Who would have every thought the palliative radiotherapy would not provide pain relief and tumor responses. https://www.bmj.com/content/360/bmj.k821
"Palliative radiotherapy remains the gold standard treatment for painful bone metastases in all cancers including prostate cancer." BMJ 2018 23 march.
https://www.bmj.com/content/360/bmj.k821/rapid-responses
Again and again the results are the same as what idronoxil has always predicted or even without idronoxil.

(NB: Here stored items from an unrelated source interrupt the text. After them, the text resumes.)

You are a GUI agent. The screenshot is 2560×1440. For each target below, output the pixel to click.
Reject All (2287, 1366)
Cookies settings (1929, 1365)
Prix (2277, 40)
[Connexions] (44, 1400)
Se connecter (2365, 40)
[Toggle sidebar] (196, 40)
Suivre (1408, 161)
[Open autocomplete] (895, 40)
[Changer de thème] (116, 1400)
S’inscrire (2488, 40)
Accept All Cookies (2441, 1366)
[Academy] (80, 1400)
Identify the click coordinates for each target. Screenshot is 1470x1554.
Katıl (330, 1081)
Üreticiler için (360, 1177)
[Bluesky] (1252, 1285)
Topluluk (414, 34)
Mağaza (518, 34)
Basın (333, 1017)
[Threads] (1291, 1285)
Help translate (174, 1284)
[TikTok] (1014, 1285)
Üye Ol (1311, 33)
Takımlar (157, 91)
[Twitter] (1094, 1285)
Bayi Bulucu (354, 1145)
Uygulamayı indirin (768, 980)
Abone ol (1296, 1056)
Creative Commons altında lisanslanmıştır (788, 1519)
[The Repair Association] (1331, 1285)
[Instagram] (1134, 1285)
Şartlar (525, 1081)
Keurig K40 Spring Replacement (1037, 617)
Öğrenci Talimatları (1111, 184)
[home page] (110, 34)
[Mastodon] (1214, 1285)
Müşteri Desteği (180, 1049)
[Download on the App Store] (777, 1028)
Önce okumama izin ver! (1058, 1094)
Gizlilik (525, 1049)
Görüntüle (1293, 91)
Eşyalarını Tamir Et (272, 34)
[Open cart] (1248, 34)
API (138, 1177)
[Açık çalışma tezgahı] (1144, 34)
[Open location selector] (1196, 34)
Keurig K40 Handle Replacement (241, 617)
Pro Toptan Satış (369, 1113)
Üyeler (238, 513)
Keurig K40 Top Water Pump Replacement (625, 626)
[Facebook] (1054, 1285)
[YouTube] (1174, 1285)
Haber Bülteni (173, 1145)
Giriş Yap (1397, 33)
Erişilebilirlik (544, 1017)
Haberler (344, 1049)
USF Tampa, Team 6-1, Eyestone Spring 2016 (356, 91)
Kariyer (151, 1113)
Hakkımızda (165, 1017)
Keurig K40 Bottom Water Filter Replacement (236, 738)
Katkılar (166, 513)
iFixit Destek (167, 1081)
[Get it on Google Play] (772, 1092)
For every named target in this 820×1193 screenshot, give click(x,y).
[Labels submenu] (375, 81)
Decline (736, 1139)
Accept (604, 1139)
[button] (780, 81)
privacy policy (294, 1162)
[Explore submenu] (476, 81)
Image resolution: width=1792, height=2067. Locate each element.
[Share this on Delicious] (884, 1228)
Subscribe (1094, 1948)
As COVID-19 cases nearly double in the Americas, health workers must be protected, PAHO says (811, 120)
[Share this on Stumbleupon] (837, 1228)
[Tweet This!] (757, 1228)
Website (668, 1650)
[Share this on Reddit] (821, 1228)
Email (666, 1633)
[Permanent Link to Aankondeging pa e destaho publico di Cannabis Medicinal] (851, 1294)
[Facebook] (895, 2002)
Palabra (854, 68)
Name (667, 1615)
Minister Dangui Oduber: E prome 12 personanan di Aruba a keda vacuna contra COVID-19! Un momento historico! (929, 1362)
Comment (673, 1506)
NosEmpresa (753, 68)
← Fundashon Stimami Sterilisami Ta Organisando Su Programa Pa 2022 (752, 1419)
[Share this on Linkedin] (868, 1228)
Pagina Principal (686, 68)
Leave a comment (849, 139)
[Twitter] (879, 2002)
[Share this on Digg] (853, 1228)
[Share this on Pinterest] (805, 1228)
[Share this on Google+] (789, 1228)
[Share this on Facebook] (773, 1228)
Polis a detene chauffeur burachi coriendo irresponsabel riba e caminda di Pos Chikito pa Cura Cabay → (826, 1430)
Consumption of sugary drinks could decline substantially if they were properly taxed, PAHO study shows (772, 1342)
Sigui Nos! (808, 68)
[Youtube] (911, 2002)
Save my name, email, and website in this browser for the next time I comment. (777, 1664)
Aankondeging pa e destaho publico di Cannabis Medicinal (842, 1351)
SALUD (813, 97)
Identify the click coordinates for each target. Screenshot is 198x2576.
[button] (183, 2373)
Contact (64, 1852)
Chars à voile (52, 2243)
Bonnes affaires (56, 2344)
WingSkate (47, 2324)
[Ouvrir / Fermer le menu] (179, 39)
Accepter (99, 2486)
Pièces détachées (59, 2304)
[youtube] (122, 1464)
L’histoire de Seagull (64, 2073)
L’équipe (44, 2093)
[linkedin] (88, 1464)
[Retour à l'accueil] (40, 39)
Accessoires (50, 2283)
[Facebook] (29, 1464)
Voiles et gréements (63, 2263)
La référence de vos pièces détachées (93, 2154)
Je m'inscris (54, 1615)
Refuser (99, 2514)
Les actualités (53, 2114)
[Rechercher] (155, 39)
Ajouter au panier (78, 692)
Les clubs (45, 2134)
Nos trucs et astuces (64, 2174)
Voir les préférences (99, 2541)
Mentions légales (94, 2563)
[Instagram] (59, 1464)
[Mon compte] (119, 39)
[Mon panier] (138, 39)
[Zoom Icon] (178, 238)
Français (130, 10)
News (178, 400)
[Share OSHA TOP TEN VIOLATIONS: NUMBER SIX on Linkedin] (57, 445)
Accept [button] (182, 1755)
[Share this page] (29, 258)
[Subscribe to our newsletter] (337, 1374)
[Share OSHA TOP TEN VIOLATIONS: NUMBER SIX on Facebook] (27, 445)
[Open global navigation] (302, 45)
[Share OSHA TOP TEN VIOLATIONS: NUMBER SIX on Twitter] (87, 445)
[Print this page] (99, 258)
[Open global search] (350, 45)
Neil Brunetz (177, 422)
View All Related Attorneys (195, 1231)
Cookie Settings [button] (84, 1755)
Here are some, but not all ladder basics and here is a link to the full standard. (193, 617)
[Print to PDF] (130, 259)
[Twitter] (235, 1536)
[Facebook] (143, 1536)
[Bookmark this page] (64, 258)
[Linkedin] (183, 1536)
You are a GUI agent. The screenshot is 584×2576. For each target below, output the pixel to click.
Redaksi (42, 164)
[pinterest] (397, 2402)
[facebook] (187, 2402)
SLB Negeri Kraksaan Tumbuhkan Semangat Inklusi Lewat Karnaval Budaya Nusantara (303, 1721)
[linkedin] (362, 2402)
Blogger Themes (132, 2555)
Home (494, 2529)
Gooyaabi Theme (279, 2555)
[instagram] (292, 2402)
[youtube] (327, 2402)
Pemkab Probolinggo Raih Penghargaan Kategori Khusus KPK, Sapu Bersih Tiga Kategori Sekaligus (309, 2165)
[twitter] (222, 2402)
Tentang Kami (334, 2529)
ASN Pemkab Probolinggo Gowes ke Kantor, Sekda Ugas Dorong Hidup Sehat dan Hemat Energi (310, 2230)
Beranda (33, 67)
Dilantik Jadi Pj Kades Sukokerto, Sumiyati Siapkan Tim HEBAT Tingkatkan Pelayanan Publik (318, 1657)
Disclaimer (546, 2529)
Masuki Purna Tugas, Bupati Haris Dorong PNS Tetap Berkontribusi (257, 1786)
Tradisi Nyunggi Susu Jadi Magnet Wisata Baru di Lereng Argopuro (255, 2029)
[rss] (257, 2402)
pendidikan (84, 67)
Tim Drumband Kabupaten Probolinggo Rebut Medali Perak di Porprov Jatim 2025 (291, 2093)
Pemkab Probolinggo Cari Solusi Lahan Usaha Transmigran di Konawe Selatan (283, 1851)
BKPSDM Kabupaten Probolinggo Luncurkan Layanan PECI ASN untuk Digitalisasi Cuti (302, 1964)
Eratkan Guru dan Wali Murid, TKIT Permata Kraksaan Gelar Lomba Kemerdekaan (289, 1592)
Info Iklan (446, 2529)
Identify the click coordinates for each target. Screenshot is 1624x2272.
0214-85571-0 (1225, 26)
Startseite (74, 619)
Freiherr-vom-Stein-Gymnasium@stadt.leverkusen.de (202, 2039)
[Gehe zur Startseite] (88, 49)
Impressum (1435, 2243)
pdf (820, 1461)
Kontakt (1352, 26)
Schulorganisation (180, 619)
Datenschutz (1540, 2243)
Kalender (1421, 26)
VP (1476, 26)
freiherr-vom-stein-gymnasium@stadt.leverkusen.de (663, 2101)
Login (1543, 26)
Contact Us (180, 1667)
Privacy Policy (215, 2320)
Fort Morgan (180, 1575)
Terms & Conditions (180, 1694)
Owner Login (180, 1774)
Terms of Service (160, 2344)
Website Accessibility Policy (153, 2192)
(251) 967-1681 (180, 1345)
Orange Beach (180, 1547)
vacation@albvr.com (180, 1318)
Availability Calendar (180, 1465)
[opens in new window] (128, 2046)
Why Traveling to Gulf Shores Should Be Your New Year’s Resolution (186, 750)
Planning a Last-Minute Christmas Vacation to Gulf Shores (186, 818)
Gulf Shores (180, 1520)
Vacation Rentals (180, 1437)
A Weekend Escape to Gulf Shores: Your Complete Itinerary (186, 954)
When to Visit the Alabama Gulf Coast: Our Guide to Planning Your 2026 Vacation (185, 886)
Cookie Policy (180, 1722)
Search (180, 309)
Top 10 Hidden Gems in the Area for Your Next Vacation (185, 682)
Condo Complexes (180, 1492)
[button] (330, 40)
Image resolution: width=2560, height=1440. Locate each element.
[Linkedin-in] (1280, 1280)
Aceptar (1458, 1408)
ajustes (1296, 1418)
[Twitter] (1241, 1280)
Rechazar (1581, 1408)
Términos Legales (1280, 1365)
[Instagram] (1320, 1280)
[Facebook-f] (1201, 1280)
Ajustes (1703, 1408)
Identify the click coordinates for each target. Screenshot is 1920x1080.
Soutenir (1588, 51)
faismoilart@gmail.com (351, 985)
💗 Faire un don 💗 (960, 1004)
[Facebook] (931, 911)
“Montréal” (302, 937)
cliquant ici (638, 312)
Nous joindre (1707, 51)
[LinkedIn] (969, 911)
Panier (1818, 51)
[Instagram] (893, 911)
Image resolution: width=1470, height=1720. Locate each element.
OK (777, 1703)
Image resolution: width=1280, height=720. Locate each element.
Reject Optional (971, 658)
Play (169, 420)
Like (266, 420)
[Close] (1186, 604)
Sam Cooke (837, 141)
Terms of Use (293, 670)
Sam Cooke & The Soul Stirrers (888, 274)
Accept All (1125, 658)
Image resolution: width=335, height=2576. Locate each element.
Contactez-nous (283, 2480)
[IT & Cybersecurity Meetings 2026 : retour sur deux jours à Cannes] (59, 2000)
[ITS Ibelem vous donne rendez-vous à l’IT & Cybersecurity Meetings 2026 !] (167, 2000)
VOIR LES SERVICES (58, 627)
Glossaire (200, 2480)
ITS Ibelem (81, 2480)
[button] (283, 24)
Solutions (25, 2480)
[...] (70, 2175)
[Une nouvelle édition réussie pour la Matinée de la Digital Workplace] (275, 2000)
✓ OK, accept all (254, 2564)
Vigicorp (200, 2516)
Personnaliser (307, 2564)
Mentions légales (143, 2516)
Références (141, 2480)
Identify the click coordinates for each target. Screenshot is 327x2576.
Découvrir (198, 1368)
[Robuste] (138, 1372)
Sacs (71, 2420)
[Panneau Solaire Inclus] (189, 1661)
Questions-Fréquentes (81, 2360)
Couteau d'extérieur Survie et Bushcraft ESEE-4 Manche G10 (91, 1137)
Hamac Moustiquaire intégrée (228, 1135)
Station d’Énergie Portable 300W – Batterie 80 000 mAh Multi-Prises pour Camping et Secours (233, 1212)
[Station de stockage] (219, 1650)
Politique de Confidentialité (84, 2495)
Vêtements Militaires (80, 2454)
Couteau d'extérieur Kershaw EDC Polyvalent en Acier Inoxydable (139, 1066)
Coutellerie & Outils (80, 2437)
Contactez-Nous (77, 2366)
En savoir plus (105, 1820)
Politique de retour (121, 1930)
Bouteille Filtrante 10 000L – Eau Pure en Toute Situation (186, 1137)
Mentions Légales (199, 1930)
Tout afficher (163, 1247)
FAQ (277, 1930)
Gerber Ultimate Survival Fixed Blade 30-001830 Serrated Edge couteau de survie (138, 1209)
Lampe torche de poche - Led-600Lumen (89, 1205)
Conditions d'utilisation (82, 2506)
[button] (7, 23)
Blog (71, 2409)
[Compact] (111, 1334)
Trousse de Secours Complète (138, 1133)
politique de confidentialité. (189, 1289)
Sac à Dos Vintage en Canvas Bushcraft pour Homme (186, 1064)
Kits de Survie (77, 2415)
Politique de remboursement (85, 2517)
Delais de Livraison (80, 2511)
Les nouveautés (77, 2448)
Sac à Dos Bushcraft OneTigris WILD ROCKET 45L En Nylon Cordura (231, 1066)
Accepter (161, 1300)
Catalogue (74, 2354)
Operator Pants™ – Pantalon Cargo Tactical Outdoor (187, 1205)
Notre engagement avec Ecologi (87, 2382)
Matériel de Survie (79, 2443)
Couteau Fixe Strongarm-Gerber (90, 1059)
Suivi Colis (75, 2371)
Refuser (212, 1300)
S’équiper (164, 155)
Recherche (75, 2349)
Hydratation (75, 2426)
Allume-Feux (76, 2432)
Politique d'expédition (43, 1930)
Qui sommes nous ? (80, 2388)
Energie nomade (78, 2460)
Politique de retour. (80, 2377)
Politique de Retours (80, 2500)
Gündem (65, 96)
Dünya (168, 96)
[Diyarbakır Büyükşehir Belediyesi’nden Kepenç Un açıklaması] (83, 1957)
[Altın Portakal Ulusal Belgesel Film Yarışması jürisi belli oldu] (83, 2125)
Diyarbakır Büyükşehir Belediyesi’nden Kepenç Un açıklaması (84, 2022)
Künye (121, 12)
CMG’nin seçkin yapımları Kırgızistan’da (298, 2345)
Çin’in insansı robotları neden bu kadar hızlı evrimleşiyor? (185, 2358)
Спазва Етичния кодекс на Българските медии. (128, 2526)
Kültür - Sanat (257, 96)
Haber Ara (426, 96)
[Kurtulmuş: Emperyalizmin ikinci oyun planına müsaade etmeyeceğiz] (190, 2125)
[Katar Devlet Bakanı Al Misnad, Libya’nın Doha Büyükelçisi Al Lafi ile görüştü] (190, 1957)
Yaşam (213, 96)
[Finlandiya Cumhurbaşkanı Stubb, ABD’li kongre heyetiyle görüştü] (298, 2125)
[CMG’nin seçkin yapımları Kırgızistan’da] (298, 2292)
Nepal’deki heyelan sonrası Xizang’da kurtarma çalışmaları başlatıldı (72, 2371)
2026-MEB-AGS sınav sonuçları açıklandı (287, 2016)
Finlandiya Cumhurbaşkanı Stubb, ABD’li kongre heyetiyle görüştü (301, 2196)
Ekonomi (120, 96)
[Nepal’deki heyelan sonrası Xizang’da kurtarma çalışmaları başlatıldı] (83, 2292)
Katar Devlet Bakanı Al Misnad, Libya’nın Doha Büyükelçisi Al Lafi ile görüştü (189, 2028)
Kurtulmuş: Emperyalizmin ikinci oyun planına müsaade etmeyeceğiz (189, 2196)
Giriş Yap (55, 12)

30 % reduction in pain is great for the patients, I agree but to read into that some sort validation of the drug is simply a guess work at best. There is not a scrap of evidence to say that it is anything other than what can be predicted by palliative care.
Note the results in "Percentage change in prostate specific antigen, from baseline to 12-weeks, by patient".
and the admision that 400mg dose has not medical effect
"400 mg cohort, this dose did not appear to have any significant anti-cancer effect in this small number of patients."
Yet all blue patients achieved SD and on the better half of the chart but attributed to what then??????? And most importantly match the patient numbers to the results.
Considering RBX was forecasting these results to be out by last Aug, due to the speed and simplicity of the treatment, considering the use of the word abscopal was been bandied around with any sense of caution and considering investors stumped up 10 M at 90 cents it is easy to understand the disappointment with today's data. People were expecting a disruptive technology, because that was the wording used. What we have seen so far with CEP1 and today's results is the same old same response idronoxil has always delivered. It may find some market value at the end, but it is certainly not the blockbuster being touted management.
I thought it pretty poor form to have Greg carry the news today and his body language said it all.